On three different days, he stood in the heat across from the rallies, carrying a sign that termed the demonstrators “parasites.” It made the papers, but his motivation was simple loyalty to his son. “They had a right to protest,” he says, “But they had no right to use his name to undermine his cause. My son was not a victim. He died serving his country.”
When it comes to Vietnam, the years have not particularly mellowed Troy Liverman. The Clinton era was especially difficult. If he had known that a man who avoided serving while criticizing those who answered the call in Vietnam would someday be elected President, he reflects, “I would have pushed my sons into the basement and locked the door.” And yet, hearing him say it, one knows that he would never have done it. “One of the things I’m proudest of,” he says, “is that all four of us were true volunteers.”
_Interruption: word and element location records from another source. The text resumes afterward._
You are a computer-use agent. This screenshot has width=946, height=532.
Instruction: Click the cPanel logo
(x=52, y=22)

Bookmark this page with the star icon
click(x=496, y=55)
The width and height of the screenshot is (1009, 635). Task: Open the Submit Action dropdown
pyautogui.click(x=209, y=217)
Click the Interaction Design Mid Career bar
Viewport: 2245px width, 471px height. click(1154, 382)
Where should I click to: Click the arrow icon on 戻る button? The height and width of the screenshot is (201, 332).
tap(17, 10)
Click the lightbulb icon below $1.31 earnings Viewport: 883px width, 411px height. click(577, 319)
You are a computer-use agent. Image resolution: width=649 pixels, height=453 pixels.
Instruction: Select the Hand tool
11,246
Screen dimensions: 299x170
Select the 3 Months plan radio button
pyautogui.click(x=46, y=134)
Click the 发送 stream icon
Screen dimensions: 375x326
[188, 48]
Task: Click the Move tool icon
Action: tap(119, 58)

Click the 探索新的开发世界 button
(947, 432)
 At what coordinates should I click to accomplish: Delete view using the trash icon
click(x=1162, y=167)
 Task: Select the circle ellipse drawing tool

The years go by. The old veteran moves more slowly now. The sprigs he planted more than 30 years ago have grown into a thick shrub that surrounds Johnny’s headstone on three sides. An apple tree, once a sapling, overshadows the grave. But above all, Troy Liverman has remained firm in his devotion – to his son and to his cause. And those of us who fought in the war that took Johnny’s life cannot help but look at his father with an enormous sense of gratitude. What more could we have asked for, had we ourselves not survived?
Every time I pass Johnny Liverman’s grave in my strolls through Arlington, I think of son and father, father and son. I am thankful I lived to bury a father who had entered his dotage, and I pray that when I am a very old man, my son may likewise bury me. But always in my heart I will honor Johnny and the others like him, who got straight with themselves, who disregarded shrapnel and gunshot wounds and went back to finish the job. Who gave us everything they had. And who, as we grow old, will always be 19.